__What this exercise asks__
A. Reproduce the passage of the WoW raid comments between "But we can't" and "bill will be.", inclusive.
B. Carry on the WoW raid comments from the point where they stop.

It's not the giving away of the gear or the flinging around of the badges that bothers me. I've no problem with that. It's the lack of challenge within the encounters. I've found myself drifting away out of boredom, which is something I havn't really felt since grinding MC for the umpteenth time. Sure, some raids got boring after a long time (*cough Black Temple *cough) but this is fresh new content that has a 'once you've seen it, it'll never present a challenge to you again feel to it. I remember even after downing Bloodboil for the first time or RoS, that it would become a bit of a roadblock next week on. Yet there's not a single boss that has a feeling like that (in my humble view) so far. But unfortunately now the 'challenge' that's been thrown down at the feet of raiders are achievements - which is a weaksauce version of content. You turn around on the forums and state simply "I find the current content bland" and get the response "3 dragons achievement?!" as if having a singular achievement based encounter makes up for every other boss being as a challenging as nicking a purse from an old woman.

But we can't do anything but wait and simply grind out this god awful recession of bad raid encounters whilst we wait for something that might cause me to wonder how high my repair bill will be.
 
I generally agree with you on this, Tobold.

From my perspective, the top few percent of dedicated WoW raiders have held the game back for quite some time. It seems as if Blizzard has historically catered largely to this group, creating encounters that are "epic" only for them (and inaccessible to most others). I'm really glad to see this (apparently) changing now.

__Data listing__
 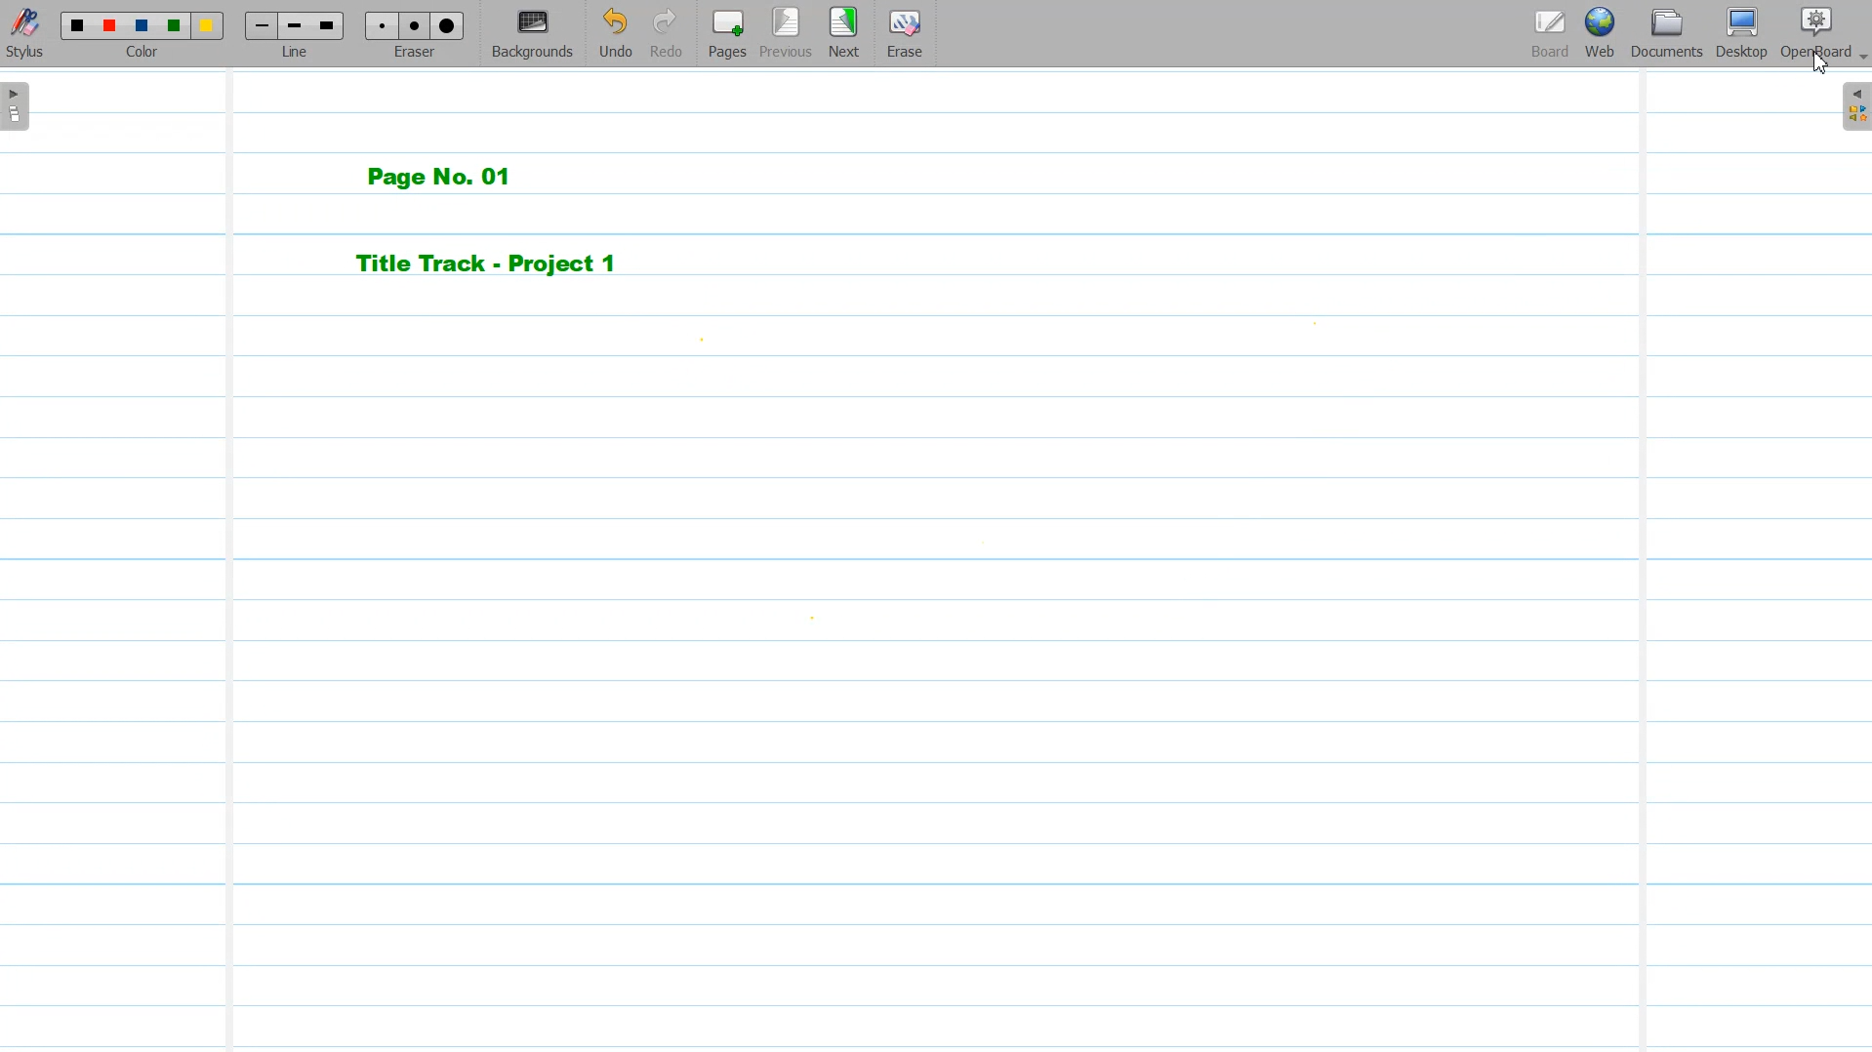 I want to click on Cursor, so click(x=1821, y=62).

---

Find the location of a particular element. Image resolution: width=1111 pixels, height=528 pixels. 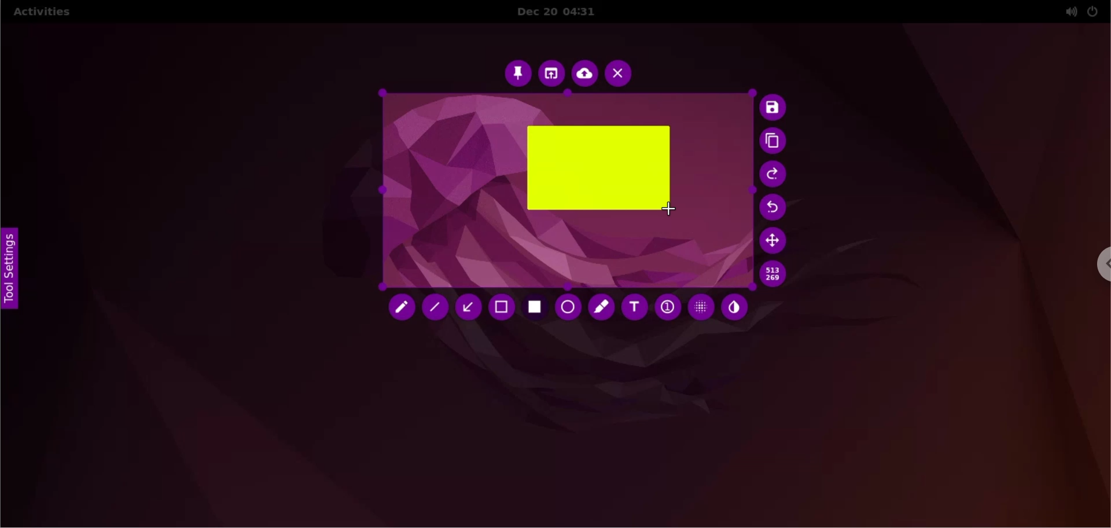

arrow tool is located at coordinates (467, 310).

__Expected outputs__
A.
But we can't do anything but wait and simply grind out this god awful recession of bad raid encounters whilst we wait for something that might cause me to wonder how high my repair bill will be.

B.
I have to disagree on one point, though:

I *did* get up to the last boss of BWL pre-TBC, but I never considered raiding to be any more than one alternative mode of gameplay among many other equal possibilities.

While originally I'm not sure that raiding was intended to be the be-all and end-all of WoW, it certainly seems to have become the focus over time. All of the other gameplay modes seem to be second-rate in comparison.
 
"I agree with Shalkis on this one. I'm pretty sure that once the current crop of young gamers grows up having game experience will be a plus on your resume, depending on job and what kind of games you play/played. Not only the raid leader learns important things he or she will find useful later in life, but also the members of the guild. They learn the importance of punctuality, being prepared, paying attention, not giving up, etc. The reason I wouldn't put "semihardcore raider in World of Warcraft" on my resume (yet) is because these are qualities the older crowd don't realize that you can get that from "just a game". It's social stigma that causes people to say that games teach you nothing useful, once gamers around my age grow older and get into important positions this might change. I hope it does, because gaming is a hobby just like for example stamp collection. Raiding in an MMO can easily be compared to playing football or other organized sports, the only difference being that you "stare at a bunch of pixels" instead of chasing a ball across a field. Again it's social stigma that stops people from realizing this."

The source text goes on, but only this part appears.